Britain tries to calm N Ireland tensions

Northern Ireland's Protestants face a "moment of choice" between law and gangsterism, Britain warned Monday, after rioters hurling pipe bombs, Molotov cocktails and paving slabs injured at least 50 police and 10 civilians.

The clashes erupted Saturday over a ban on a parade through Roman Catholic areas and exposed deep frustration among many Protestants with the 1998 peace process that was intended to end three decades of strife in the province.

"This is a moment of choice for everybody, for politicians and for people right the way down through every part of the community," said Peter Hain, Britain's secretary for Northern Ireland affairs, as he studied steps to take after a second night of rioting.

"Whose side are you on? Are you on the side of law and order, applied fairly and equally to every citizen?" he asked.

"Or are you against law and order, siding with those firing bullets at the police, throwing petrol bombs and blast bombs at police and attacking them?"

At least 50 officers were wounded over the weekend when they came under a hail of live rounds, paint bombs, pipe bombs, Molotov cocktails and paving stones, police said. Ten civilians were also injured.

Eighteen people were arrested Sunday alone as more than 700 Protestants attacked police in the Protestant east of the city, police said.

Numerous cars were stolen and set ablaze Sunday night in Alberbridge Road and in other clashes between Protestant youths and police in the east, center and north of Northern Ireland's capital city.

At Bangor, to the east of Belfast, a bus was hijacked, then set on fire, after its passengers were robbed, while a police station at New Barnsley, to the west, came under attack by rioters who tried to ram the door with cars.
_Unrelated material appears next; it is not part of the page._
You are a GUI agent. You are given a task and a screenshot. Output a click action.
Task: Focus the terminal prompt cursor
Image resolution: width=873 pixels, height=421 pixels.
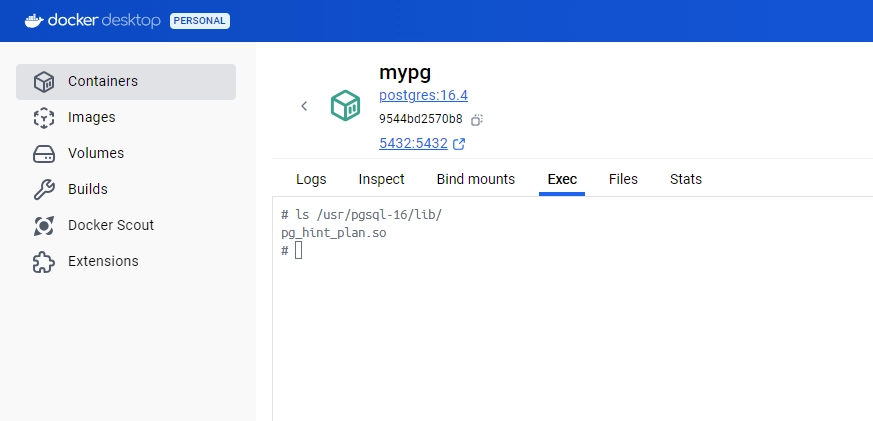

The violence was "not loyalism but gangsterism," Hain said.

He said he attended an intelligence briefing at police headquarters which presented "absolutely clear-cut" evidence that the outlawed Ulster Defence Association and the Ulster Volunteer Force were behind the violence.

He said he would announce soon if the government recognized whether the two groups were observing the ceasefire they declared in 1994, just weeks after the Catholic Irish Republican Army ceasefire.

"I'm now going through, and indeed have been over the past week, a process in which I will be making an announcement in the next few days," Hain said.

Northern Ireland's police chief, Hugh Orde, on Sunday blamed the Orange Order for sparking the first night of riots, which injured 32 police in the worst violence to hit the province in many years. Another 18 police were hurt on Sunday.

The trouble grew out of Saturday's annual Whiterock parade, part of a series of processions held in Northern Ireland every year during the so-called "marching season" by members of the Protestant Orange Order.

Marchers were angered by a decision by Northern Ireland's Parades Commission to reroute the Whiterock march to keep it out of areas dominated by Roman Catholics, who generally favor a united Ireland.

The Orange Order's Belfast grand lodge rejected what it called Orde's "intemperate, inflammatory and inaccurate remarks," saying its members and supporters had been victims of "brutal and heavy-handed police action."

The Orange Order — which takes its name from Protestant King William of Orange, who defeated James II's Catholics in Ireland in 1690 — represents hardline opinion in the Northern Irish Protestant, or loyalist, community, which wants to keep British rule, Japan Today reported.